Samsung Fails to Compel Arbitration on Galaxy S4

     SAN FRANCISCO (CN) – A class action lawsuit claiming Samsung’s Galaxy S4 phone isn’t as fast or high-performing as the company claims will not be sent to an arbitrator, a federal judge ruled.
     U.S. District Judge James Donato denied Samsung’s motion to compel arbitration, concluding that no arbitration agreement existed between the parties after a Verizon salesperson unboxed the phone and handed it to name plaintiff Daniel Norcia without also giving him the warranty booklet, which contained the arbitration provisions.
     In February Daniel Norcia sued Samsung, alleging the company “intentionally programmed the Galaxy S4 to fool benchmark apps and create false perceptions regarding the speed and performance of those devices.”
     Benchmarking apps assess how well devices work, and compare the score to similar devices.
     Samsung moved to compel arbitration, pointing to an arbitration provision in the phone’s warranty.
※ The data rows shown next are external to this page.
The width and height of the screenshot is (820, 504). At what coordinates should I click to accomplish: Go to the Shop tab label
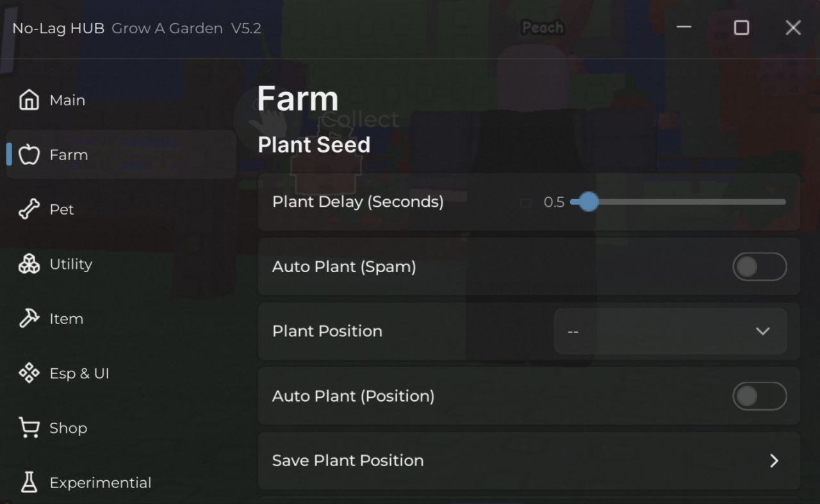tap(68, 428)
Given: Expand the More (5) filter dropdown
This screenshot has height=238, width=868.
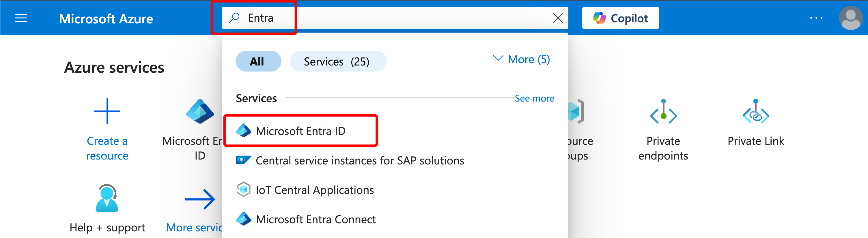Looking at the screenshot, I should coord(521,60).
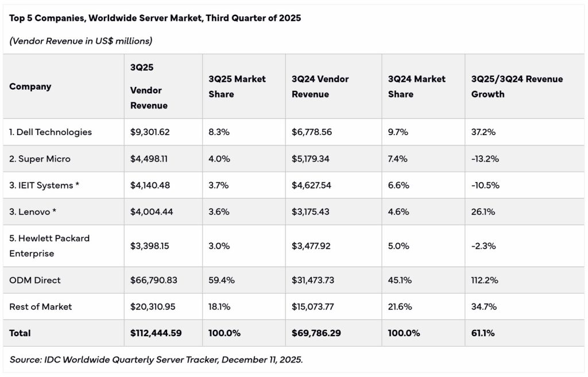Click the Hewlett Packard Enterprise row label
Viewport: 588px width, 377px height.
49,245
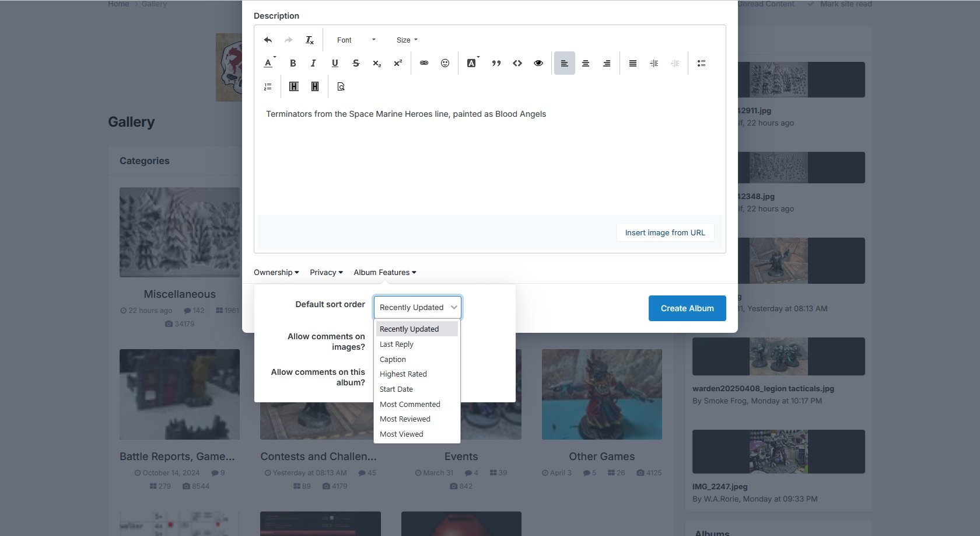Expand the Privacy options menu
The image size is (980, 536).
[326, 273]
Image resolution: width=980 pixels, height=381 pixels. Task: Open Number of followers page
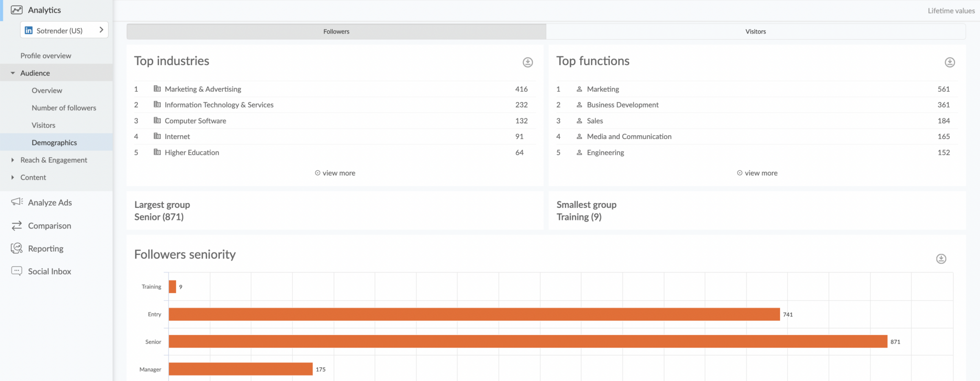(64, 108)
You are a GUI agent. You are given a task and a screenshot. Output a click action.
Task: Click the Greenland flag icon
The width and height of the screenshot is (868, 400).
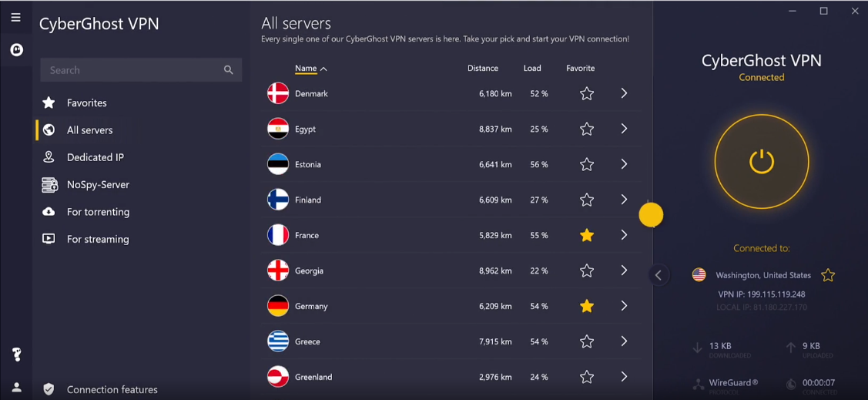(x=277, y=377)
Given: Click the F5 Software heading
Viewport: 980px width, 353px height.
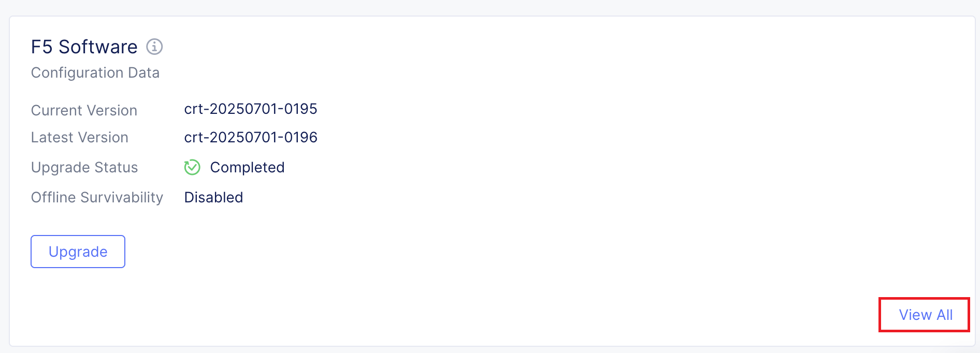Looking at the screenshot, I should (84, 47).
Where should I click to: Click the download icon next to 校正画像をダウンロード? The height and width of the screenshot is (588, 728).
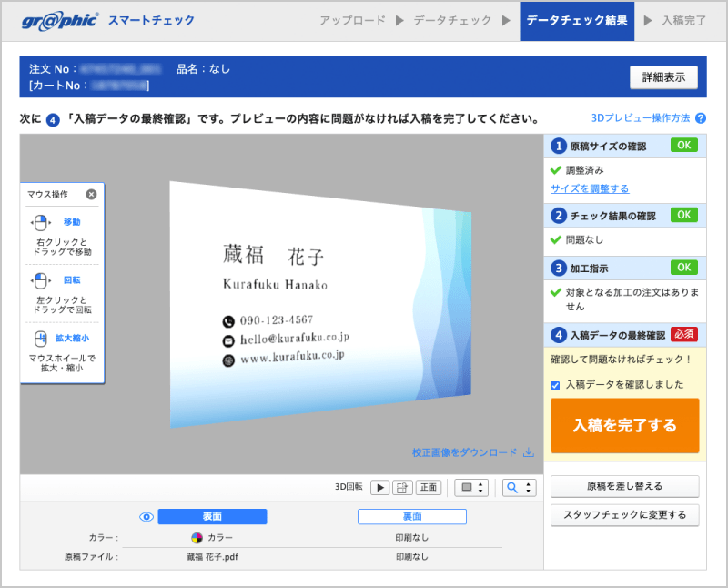(530, 452)
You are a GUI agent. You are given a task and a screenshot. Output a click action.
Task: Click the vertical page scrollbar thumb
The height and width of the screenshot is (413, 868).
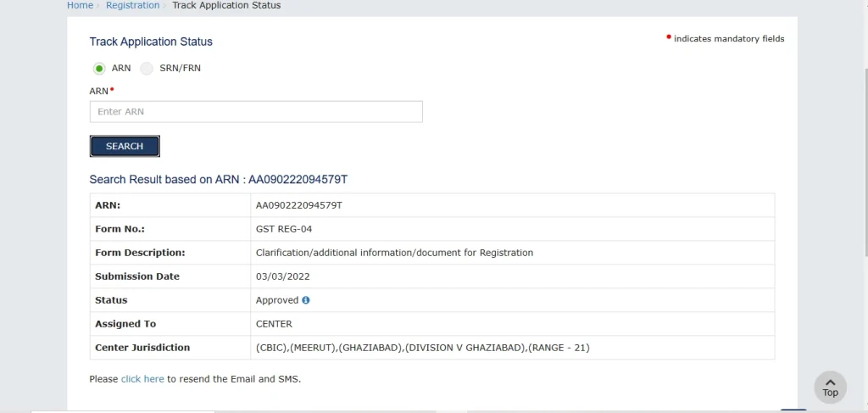pos(865,160)
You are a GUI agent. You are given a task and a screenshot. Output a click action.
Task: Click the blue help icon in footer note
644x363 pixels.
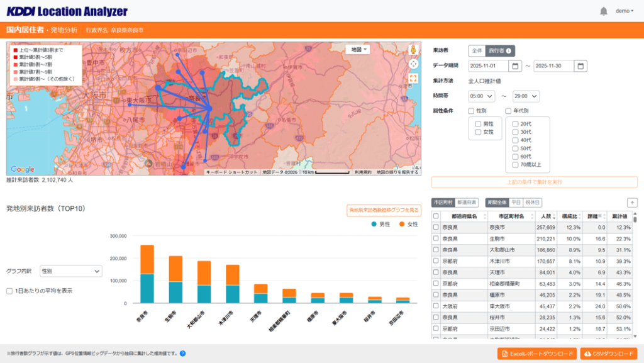point(182,354)
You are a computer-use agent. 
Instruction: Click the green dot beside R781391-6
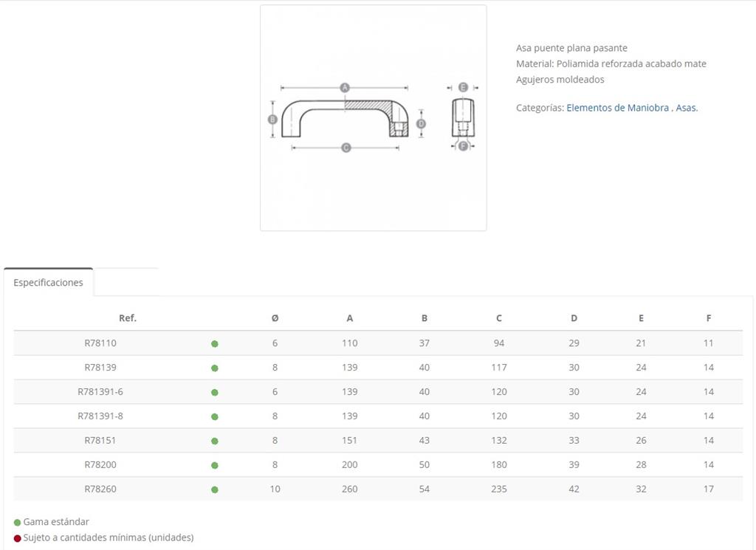tap(215, 392)
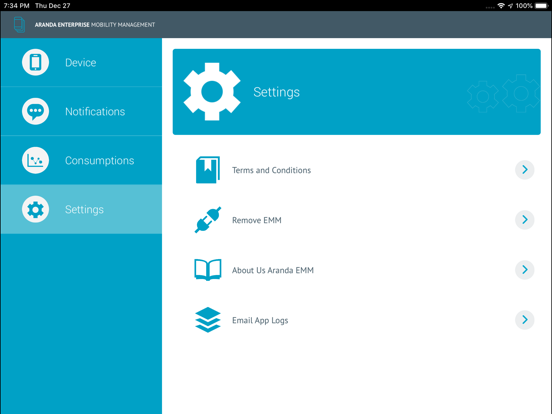Tap the About Us open book icon
The height and width of the screenshot is (414, 552).
208,270
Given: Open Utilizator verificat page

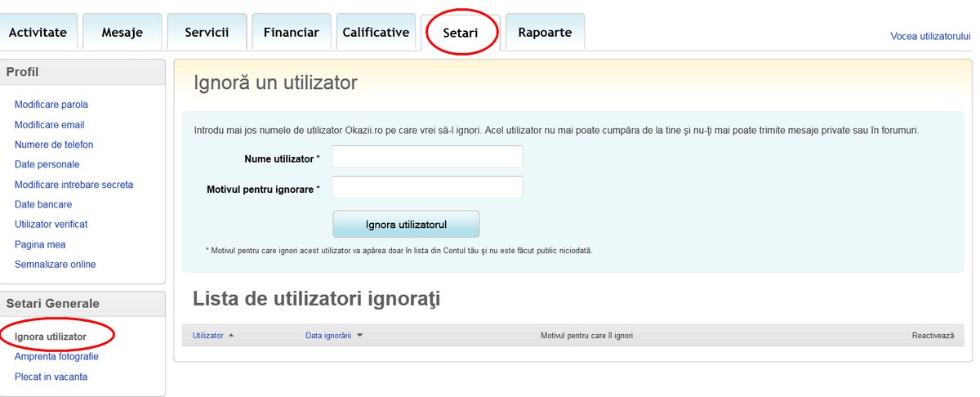Looking at the screenshot, I should tap(51, 224).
Page 70 of the Samsung warranty booklet says, “All disputes with Samsung arising in any way from this limited warranty or the sale, condition or performance of the products shall be resolved exclusively through final and binding arbitration, and not by a court or jury,” Donato’s order says.
     Norcia says he never knew about that provision, because when he bought the phone he only took the hardware and left the box and booklet in the store.
     Samsung argued that Norcia must have received notice of the arbitration contract because he said in his complaint that he looked at Samsung’s website, and the website contains a link to the warranty.
     Norcia later said the complaint’s reference to the web page was a “mistake,” the order says.
     Judge Donato ruled that though Norcia voluntarily declined the box, and must be treated as though he received it, that doesn’t constitute a contract for arbitration.
     “The inconspicuous placement of the arbitration provisions in the warranty booklet, and Samsung’s failure to inform customers in any way about the proposal to require arbitration, bar a finding that a valid and enforceable contract was formed,” Donato wrote.
     The judge also ruled that Samsung’s product web page “is not sufficient by itself to constitute inquiry notice.”
     Donato then directed Norcia to file an accurate amended complaint with no further inaccuracies.